Transcribe only the part of the listing below that begins at the line containing "Task: Select the Students tab" and runs to its final line, keeping both ends.

Start of RECORDED INFORMATION

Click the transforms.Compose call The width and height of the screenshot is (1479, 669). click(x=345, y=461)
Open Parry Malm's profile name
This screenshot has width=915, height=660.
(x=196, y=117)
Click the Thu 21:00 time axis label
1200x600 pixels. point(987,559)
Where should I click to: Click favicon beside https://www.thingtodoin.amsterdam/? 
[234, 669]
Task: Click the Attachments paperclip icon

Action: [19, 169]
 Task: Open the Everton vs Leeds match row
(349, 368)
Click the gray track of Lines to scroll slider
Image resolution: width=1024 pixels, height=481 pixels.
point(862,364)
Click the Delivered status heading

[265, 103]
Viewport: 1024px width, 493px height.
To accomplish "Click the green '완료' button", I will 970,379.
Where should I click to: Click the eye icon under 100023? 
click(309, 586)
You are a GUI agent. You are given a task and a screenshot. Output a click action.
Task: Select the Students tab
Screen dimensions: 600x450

End of RECORDED INFORMATION

→ REPLY
Task: Select the Students tab
Screen dimensions: 600x450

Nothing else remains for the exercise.